Dr. Seibold: The slit lamp examination was used to identify increased iris pigmentation, significant anterior chamber pigmented cells, and corneal edema from the elevated IOP. Gonioscopy identified heavy diffuse pigmentation of the angle without synechiae.
Ultrasound biomicroscopy was performed but failed to identify significant iris or ciliary body changes. Ultimately, anterior chamber paracentesis and iris biopsy were performed in the operating room to confirm the diagnosis of melanoma.
What treatment options did you utilize?
Dr. Seibold: Since the melanoma was diffusely infiltrated in the anterior chamber along with severe secondary glaucoma, the patient elected for enucleation of the eye, providing a definitive cure.

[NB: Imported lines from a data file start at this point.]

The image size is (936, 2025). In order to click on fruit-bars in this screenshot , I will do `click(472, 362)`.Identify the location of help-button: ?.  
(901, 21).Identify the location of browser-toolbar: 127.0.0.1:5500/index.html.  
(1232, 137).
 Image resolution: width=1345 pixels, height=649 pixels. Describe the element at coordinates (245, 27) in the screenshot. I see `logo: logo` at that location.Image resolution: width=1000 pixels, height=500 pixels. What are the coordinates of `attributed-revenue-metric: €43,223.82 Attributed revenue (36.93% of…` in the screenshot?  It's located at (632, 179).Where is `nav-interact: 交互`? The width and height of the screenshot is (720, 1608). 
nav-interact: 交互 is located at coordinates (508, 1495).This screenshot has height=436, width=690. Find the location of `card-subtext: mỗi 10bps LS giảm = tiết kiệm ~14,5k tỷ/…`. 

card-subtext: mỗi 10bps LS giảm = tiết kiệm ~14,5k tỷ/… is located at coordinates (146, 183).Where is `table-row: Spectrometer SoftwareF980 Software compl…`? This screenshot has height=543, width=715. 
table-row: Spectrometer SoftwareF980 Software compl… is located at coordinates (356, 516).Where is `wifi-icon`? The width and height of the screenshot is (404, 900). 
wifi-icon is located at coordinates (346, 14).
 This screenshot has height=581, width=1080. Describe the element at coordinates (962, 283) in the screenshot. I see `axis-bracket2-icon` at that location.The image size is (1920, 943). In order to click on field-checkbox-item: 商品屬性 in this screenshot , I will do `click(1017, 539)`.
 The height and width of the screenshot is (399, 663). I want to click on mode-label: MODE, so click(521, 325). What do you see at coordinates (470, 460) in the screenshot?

Do you have any clinical pearls for other ophthalmologists confronted with this condition?
Dr. Seibold: This patient was misdiagnosed with iritis and pigment dispersion syndrome by multiple physicians. Maintain a high suspicion for malignancy when pigment dispersion is unilateral and there are no other signs of inflammation or readily identifiable causes.
In conclusion
With the latest diagnostic techniques, imaging technologies, and treatment innovations, ophthalmologists are more capable than ever in being able to accurately identify and effectively manage the rarest ocular diseases.
Still, attaining advice from seasoned clinicians can help newer ophthalmologists avoid the frustrations and complications that can accompany these uncommon conditions.